== Supplied entries ==

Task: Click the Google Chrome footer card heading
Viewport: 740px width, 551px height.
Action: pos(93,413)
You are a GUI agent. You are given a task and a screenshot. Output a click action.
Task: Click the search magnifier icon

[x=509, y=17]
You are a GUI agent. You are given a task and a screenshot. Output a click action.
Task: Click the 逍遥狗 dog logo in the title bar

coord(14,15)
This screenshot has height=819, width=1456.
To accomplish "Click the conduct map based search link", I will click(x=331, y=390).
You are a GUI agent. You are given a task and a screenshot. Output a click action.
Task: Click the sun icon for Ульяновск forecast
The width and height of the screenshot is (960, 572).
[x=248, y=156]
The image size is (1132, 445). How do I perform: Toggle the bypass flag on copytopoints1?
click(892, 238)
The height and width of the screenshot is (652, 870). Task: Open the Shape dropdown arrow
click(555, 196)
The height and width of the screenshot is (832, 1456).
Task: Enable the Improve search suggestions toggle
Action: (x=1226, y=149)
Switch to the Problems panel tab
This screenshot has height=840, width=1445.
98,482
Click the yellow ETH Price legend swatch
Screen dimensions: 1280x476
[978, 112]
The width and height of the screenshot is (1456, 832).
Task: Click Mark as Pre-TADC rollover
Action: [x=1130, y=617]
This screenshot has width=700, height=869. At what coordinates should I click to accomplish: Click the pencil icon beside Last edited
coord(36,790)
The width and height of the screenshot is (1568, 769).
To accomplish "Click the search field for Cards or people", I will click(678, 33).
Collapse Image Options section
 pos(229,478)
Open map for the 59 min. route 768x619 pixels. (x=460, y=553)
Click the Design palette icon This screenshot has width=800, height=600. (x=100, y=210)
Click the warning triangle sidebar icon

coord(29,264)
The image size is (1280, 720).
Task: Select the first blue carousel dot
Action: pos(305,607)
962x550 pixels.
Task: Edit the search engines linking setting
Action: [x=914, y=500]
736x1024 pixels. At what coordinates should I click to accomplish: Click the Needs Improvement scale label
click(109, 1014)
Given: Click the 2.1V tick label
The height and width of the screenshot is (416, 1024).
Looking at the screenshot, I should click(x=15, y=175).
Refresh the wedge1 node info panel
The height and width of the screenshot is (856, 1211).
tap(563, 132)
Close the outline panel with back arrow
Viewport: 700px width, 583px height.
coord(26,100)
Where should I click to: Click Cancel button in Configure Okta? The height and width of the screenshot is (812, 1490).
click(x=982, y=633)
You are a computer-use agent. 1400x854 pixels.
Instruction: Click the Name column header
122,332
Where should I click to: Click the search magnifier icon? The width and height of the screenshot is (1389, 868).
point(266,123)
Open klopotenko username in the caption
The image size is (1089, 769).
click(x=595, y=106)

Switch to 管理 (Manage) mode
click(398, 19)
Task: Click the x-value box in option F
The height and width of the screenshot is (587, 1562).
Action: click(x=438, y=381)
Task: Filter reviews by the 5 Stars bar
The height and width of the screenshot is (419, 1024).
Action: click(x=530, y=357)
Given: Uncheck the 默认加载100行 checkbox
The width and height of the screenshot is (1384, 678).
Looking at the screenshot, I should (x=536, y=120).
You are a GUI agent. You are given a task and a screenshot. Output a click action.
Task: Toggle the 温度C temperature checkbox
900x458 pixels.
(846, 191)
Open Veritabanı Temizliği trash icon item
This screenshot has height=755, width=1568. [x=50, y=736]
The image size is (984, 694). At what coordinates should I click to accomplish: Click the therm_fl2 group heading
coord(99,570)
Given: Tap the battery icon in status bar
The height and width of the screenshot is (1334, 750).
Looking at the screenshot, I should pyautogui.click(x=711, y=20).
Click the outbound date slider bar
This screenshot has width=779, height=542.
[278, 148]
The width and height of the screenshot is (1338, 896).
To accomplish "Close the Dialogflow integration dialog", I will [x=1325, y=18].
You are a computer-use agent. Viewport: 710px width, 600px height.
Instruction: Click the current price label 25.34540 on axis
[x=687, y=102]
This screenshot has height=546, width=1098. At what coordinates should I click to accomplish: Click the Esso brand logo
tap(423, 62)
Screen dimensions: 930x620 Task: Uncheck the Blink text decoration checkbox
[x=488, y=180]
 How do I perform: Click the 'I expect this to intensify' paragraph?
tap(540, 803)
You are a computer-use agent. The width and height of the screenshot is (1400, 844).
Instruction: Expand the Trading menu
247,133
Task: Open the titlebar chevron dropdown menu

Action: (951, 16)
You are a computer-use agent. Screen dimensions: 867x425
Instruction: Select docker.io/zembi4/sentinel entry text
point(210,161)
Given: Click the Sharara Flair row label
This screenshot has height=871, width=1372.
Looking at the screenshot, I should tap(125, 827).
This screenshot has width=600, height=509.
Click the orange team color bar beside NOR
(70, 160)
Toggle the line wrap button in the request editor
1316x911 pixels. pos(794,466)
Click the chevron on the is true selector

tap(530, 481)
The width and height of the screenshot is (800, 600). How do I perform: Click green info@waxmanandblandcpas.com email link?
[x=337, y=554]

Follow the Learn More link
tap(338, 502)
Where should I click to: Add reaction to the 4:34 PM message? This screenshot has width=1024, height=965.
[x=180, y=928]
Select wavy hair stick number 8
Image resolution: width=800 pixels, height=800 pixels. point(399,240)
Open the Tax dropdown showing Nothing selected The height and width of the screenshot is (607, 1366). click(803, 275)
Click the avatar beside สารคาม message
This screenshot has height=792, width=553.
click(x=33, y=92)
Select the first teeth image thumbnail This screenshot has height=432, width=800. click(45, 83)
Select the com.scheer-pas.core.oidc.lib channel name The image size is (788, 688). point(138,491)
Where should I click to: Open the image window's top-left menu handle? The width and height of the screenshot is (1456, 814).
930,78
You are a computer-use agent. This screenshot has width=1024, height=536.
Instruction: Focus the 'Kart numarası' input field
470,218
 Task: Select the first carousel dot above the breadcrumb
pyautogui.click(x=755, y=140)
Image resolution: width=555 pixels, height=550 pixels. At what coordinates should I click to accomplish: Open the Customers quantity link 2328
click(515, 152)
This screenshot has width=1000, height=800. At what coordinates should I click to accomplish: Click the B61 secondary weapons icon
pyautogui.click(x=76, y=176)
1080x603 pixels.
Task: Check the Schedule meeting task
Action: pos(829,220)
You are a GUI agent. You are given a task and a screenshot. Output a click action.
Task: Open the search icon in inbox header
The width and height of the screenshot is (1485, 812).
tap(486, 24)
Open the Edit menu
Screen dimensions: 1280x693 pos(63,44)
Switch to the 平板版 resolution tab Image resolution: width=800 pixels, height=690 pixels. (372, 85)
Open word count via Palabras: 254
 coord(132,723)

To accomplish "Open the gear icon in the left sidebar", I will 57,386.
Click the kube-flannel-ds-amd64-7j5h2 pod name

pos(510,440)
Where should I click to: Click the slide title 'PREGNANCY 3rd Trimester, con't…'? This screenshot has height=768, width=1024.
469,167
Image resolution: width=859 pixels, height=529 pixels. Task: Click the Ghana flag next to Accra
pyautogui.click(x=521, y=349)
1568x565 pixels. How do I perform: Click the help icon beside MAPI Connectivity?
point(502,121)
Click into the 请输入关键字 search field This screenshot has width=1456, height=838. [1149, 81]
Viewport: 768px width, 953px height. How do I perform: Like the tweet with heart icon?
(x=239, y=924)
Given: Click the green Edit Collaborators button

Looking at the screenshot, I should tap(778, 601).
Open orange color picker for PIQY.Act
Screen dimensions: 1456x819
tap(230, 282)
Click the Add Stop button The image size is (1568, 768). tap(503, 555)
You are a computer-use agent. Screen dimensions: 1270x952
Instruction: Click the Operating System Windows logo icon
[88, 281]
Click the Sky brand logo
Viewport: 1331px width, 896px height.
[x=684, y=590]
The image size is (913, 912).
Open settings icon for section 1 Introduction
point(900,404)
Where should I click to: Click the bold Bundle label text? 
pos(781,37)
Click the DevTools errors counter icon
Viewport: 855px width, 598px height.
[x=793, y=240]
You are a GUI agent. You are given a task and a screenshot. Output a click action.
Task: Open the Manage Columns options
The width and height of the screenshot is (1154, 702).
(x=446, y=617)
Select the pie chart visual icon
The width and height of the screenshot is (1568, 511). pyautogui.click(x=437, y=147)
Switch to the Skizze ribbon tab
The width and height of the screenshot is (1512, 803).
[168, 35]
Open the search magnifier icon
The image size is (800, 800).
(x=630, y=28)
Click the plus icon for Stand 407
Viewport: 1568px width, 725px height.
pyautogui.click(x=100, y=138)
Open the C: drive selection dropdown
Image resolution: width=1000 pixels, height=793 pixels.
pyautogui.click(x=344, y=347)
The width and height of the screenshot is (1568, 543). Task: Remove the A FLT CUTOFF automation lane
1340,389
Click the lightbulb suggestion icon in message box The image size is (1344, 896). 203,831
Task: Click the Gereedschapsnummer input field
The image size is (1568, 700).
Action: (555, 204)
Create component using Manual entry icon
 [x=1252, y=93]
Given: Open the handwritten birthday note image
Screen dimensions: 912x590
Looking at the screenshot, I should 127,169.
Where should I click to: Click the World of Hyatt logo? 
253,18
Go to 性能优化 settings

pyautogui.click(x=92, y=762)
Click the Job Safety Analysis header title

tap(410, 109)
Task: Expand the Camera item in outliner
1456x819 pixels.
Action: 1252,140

===

[Your objective]
Rewrite the listing above as a numbered list, from its first line through the line containing "Click the Design", both included, leaving out blank lines.

[Reply to the task]
1. Task: Click the Google Chrome footer card heading
2. Viewport: 740px width, 551px height.
3. Action: pos(93,413)
4. You are a GUI agent. You are given a task and a screenshot. Output a click action.
5. Task: Click the search magnifier icon
6. [x=509, y=17]
7. You are a GUI agent. You are given a task and a screenshot. Output a click action.
8. Task: Click the 逍遥狗 dog logo in the title bar
9. coord(14,15)
10. This screenshot has height=819, width=1456.
11. To accomplish "Click the conduct map based search link", I will click(x=331, y=390).
12. You are a GUI agent. You are given a task and a screenshot. Output a click action.
13. Task: Click the sun icon for Ульяновск forecast
14. The width and height of the screenshot is (960, 572).
15. [x=248, y=156]
16. The image size is (1132, 445). How do I perform: Toggle the bypass flag on copytopoints1?
17. click(892, 238)
18. The height and width of the screenshot is (652, 870). Task: Open the Shape dropdown arrow
19. click(555, 196)
20. The height and width of the screenshot is (832, 1456).
21. Task: Enable the Improve search suggestions toggle
22. Action: (x=1226, y=149)
23. Switch to the Problems panel tab
24. This screenshot has height=840, width=1445.
25. 98,482
26. Click the yellow ETH Price legend swatch
27. Screen dimensions: 1280x476
28. [978, 112]
29. The width and height of the screenshot is (1456, 832).
30. Task: Click Mark as Pre-TADC rollover
31. Action: [x=1130, y=617]
32. This screenshot has width=700, height=869. At what coordinates should I click to accomplish: Click the pencil icon beside Last edited
33. coord(36,790)
34. The width and height of the screenshot is (1568, 769).
35. To accomplish "Click the search field for Cards or people", I will click(678, 33).
36. Collapse Image Options section
37.  pos(229,478)
38. Open map for the 59 min. route 768x619 pixels. (x=460, y=553)
39. Click the Design palette icon This screenshot has width=800, height=600. (x=100, y=210)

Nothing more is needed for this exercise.